=== Begin Enclosure ===

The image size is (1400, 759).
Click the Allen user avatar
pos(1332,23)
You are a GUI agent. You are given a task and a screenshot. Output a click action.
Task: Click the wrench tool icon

=== End Enclosure ===

Exercise objective » Using the listing above, print the line containing "You are a GUI" and every line after it exactly, up to and including the last.

Expected answer »
You are a GUI agent. You are given a task and a screenshot. Output a click action.
Task: Click the wrench tool icon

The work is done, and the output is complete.